Over recent years, serial biopsy samples from the same individuals have shown that prostate tumors frequently undergo evolution during treatment, with AR-indifferent cell states emerging in some adenocarcinomas during AR-directed therapy.1

“We know that there is a subset of prostate cancers that are morphologically small-cell carcinomas that are predominately AR-negative,” Dr Aparicio told Cancer Therapy Advisor. “These are diseases that do not respond to hormonal therapy, as one would expect in the absence of AR expression, and have atypical clinical behaviors compared to regular adenocarcinoma prostate cancer.”

Whereas prostate cancers typically spread to lymph nodes after prolonged responses to AR therapy, small-cell prostate carcinomas often metastasize instead to the viscera, such as the liver, quite early after short-lived responses to chemotherapy.

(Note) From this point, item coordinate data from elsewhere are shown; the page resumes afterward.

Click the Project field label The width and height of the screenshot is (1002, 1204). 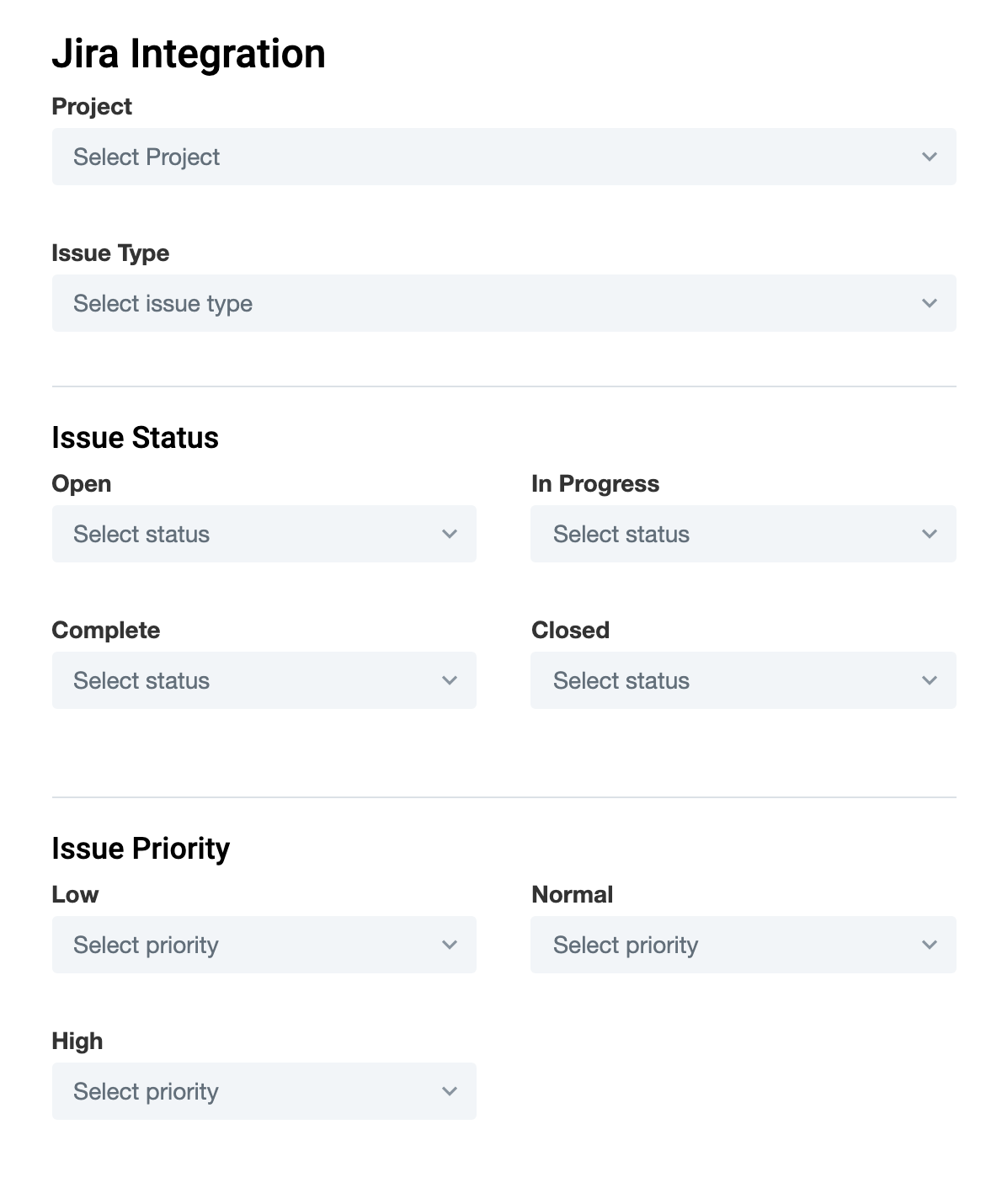(x=92, y=107)
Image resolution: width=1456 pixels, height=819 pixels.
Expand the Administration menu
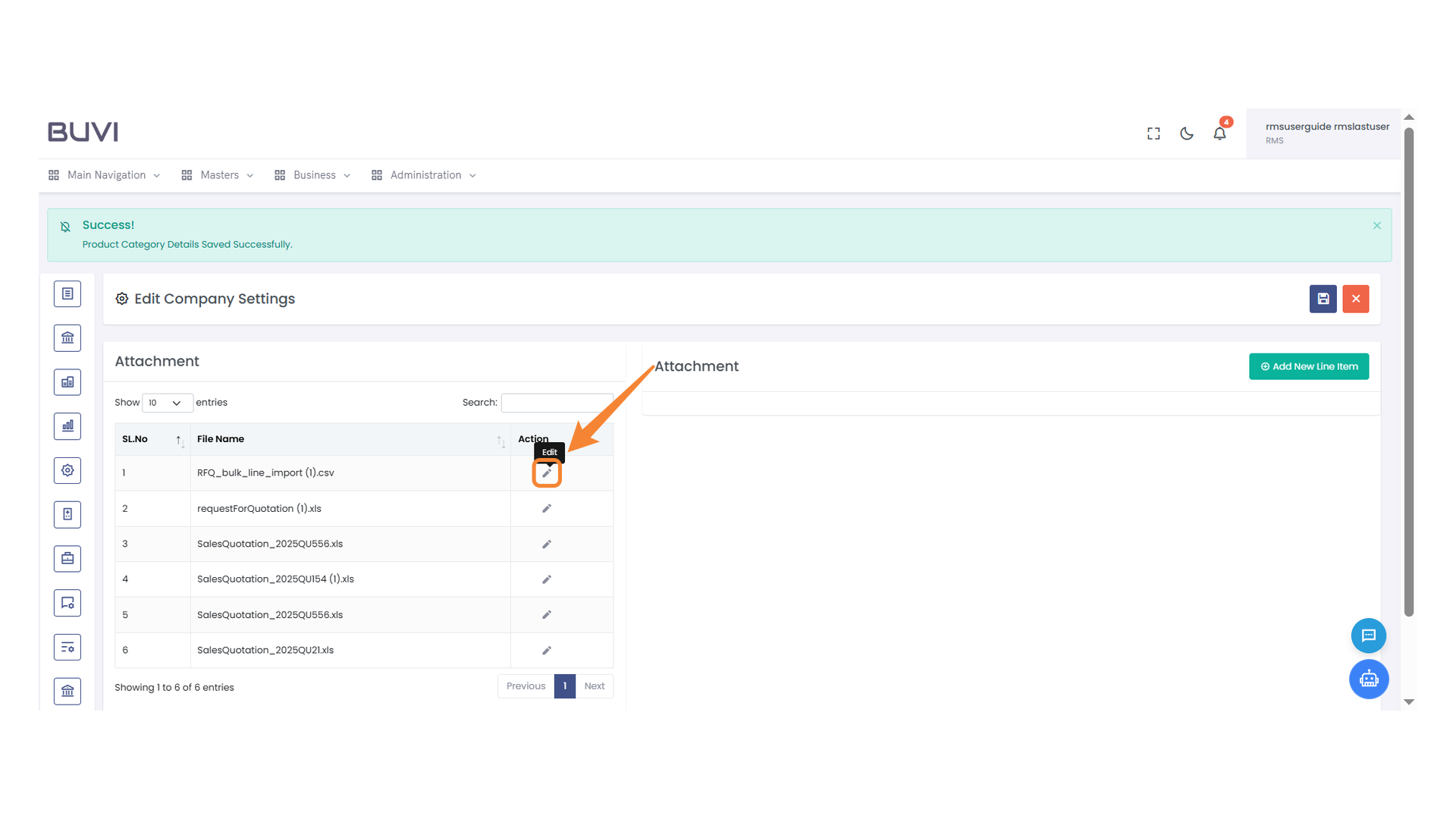click(424, 175)
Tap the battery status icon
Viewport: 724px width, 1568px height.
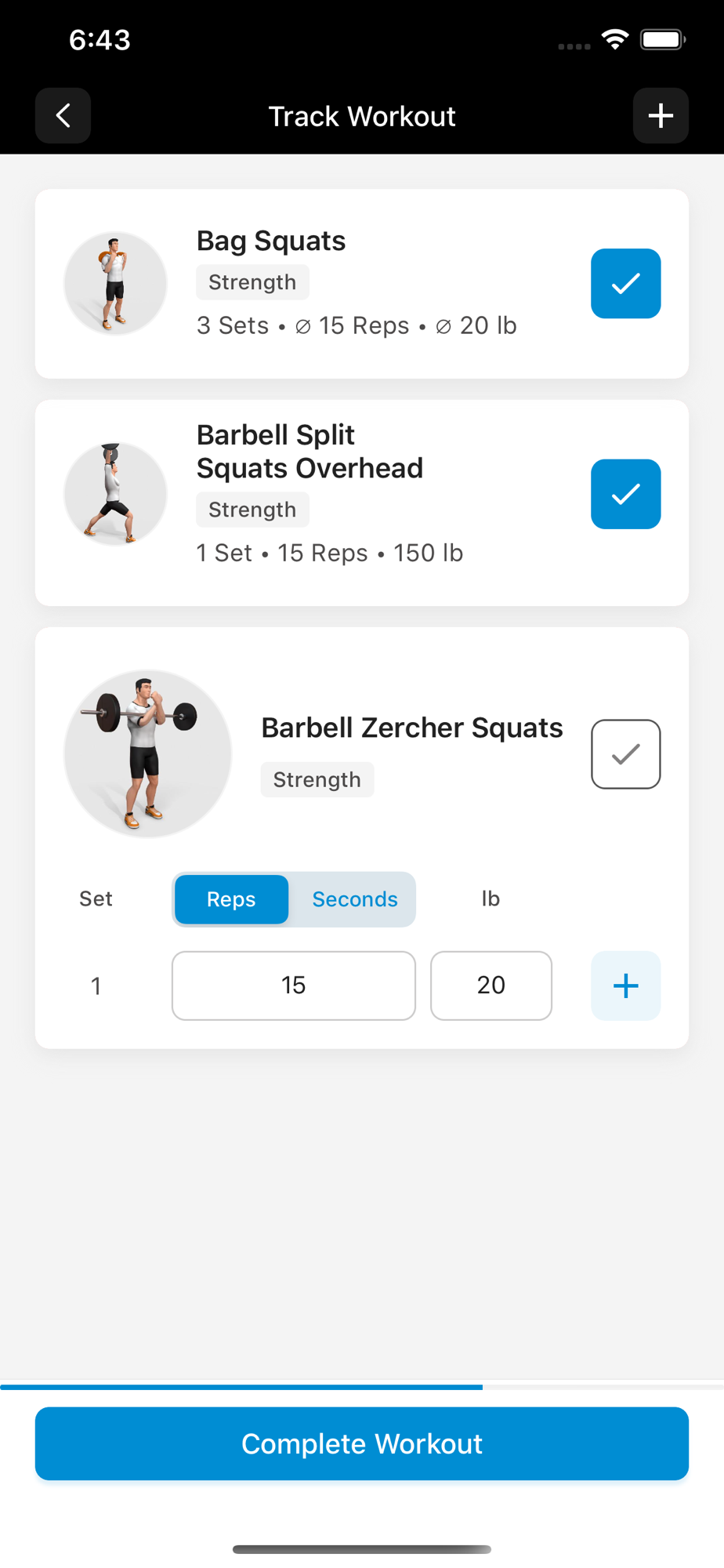(663, 39)
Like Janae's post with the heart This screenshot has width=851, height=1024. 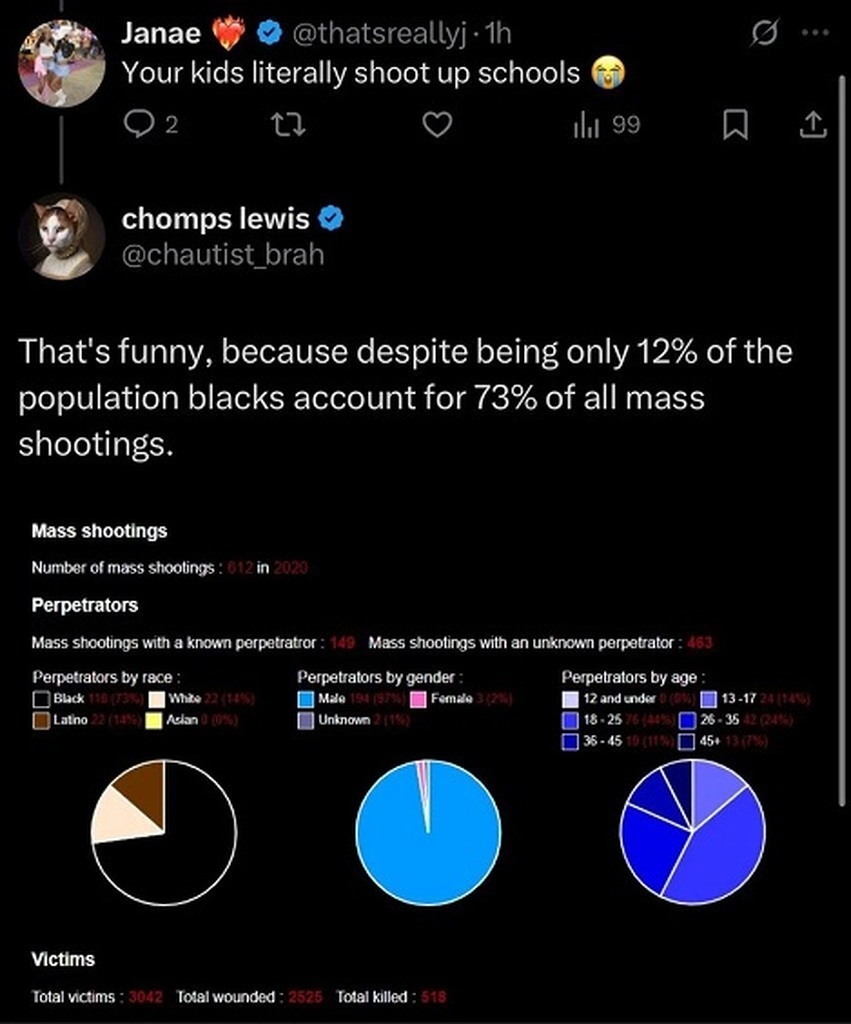click(x=438, y=124)
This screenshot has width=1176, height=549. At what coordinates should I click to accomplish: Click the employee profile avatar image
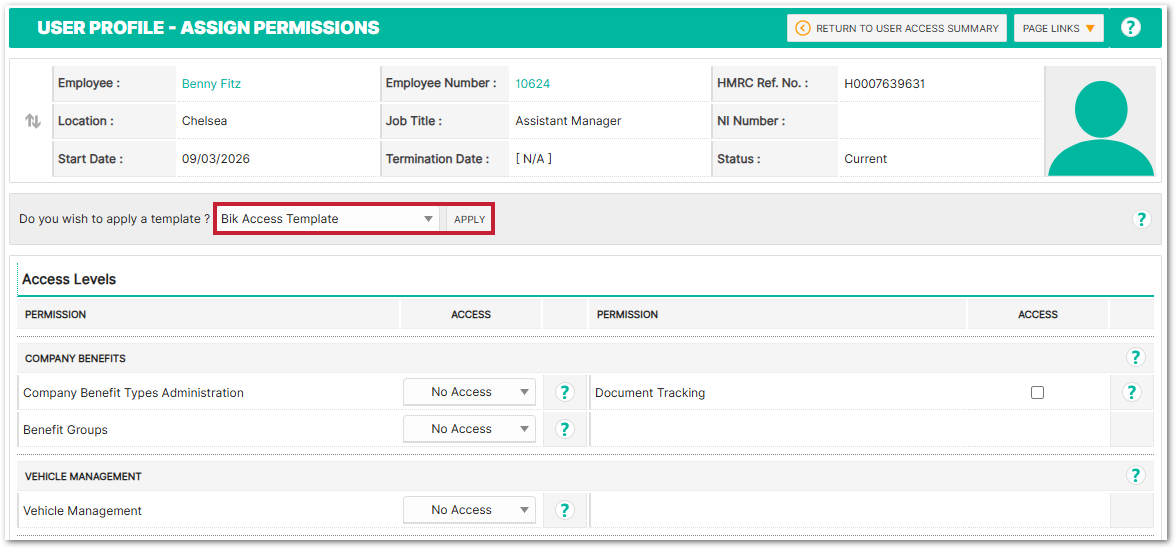click(1099, 122)
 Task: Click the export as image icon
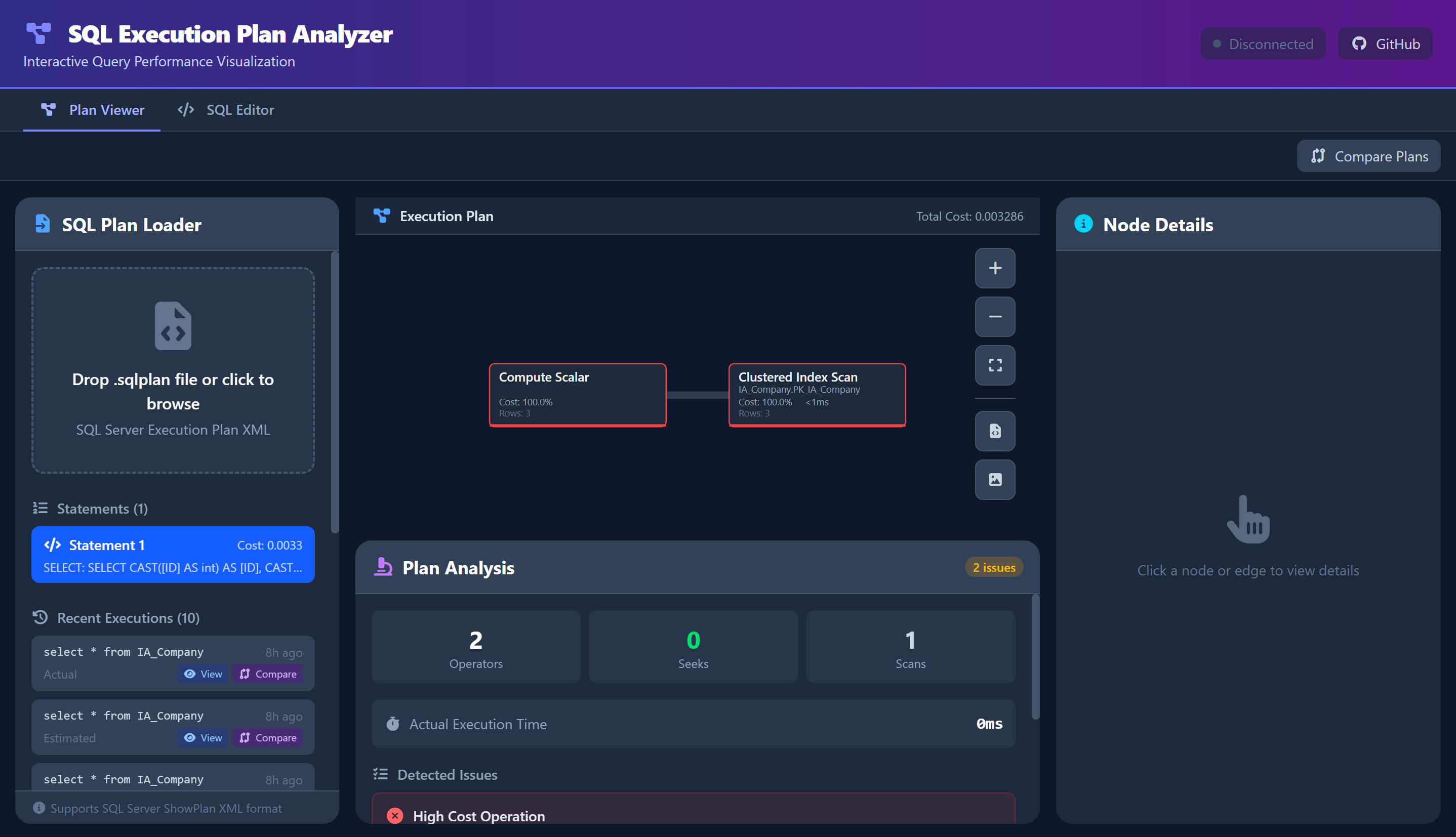click(x=995, y=479)
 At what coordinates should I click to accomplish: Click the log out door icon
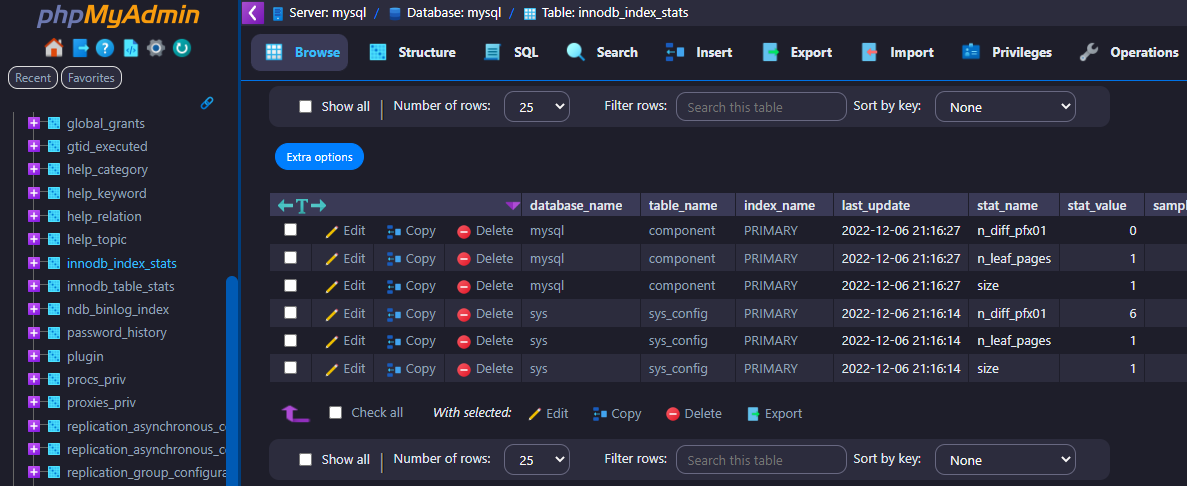[80, 48]
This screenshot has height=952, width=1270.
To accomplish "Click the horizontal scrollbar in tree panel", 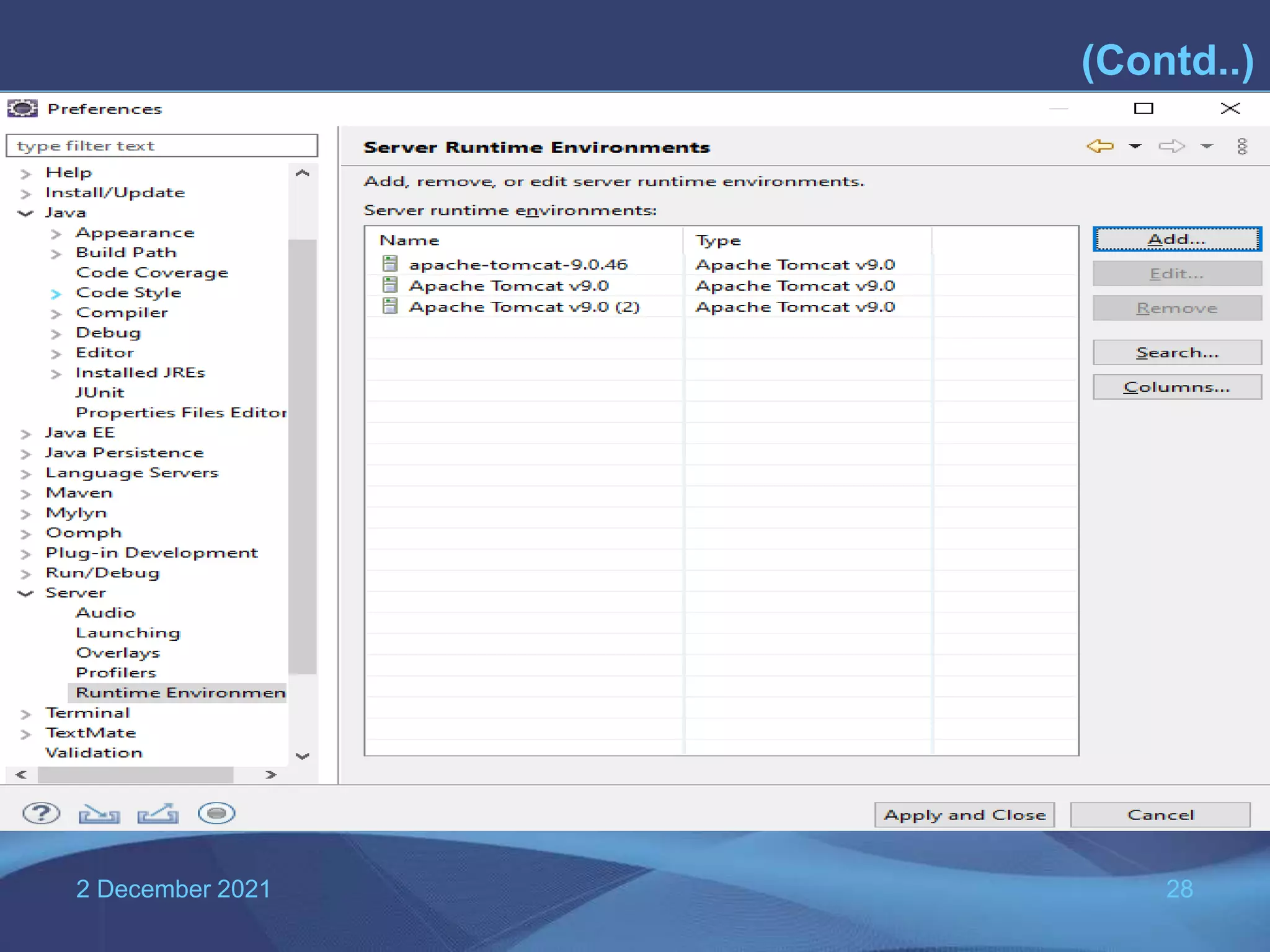I will click(135, 775).
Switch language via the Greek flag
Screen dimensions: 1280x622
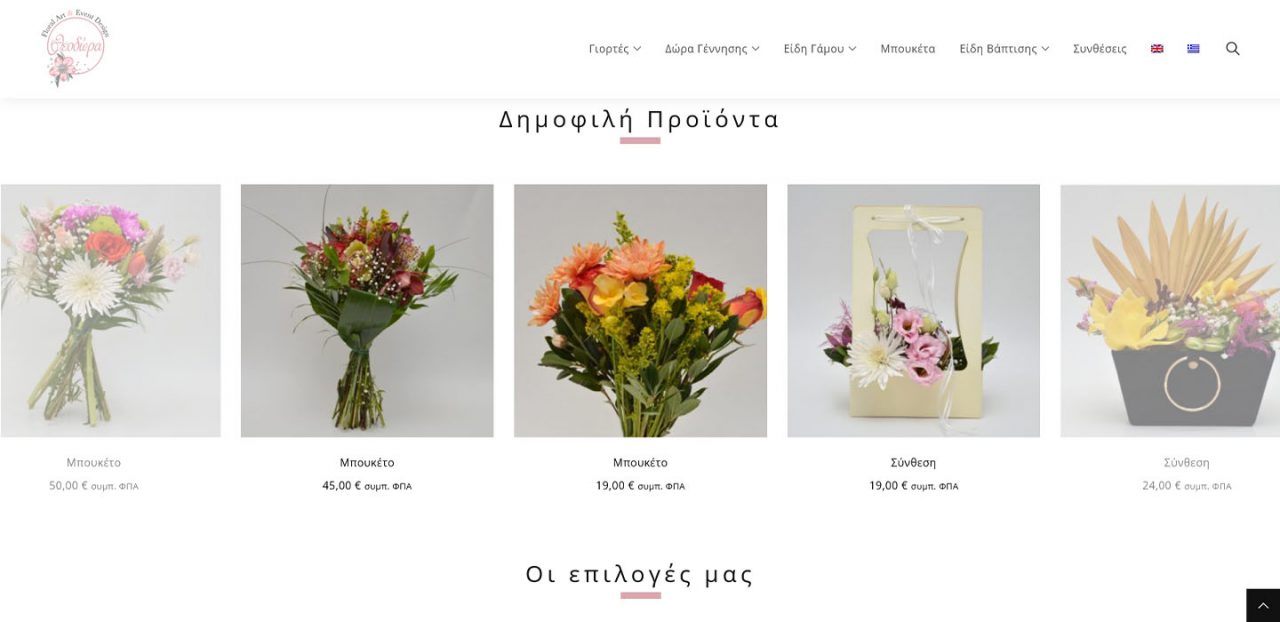point(1193,48)
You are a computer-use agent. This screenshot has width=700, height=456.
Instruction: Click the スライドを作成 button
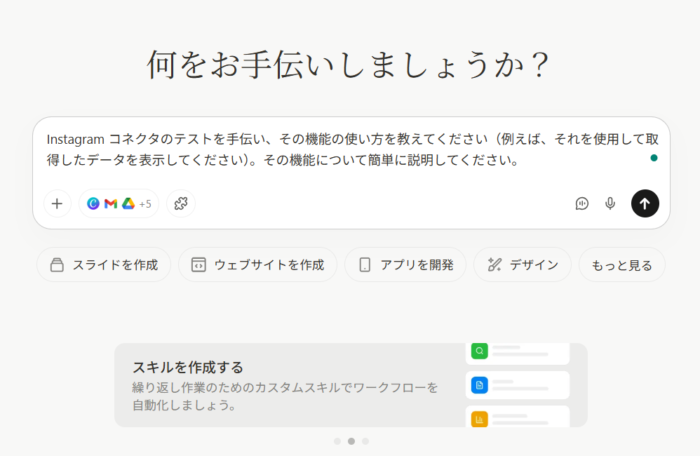104,265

These tumors do not respond to AR therapies.

Small-cell carcinomas are rare at presentation but “appear to manifest during the evolution of castrate-resistant progression of the disease,” Dr Aparicio said. “Approximately 20% of men that die of castration-resistant prostate cancer have this morphology but the small-cell is most often mixed with AR-positive cells, so I think the value of thinking of AR-indifferent disease is in the search for additional therapeutic targets — and importantly, combinatorial approaches to eradicating the disease.

“But we have to be careful. We went through decades of saying the disease was hormone-independent, and that turned out not to be.”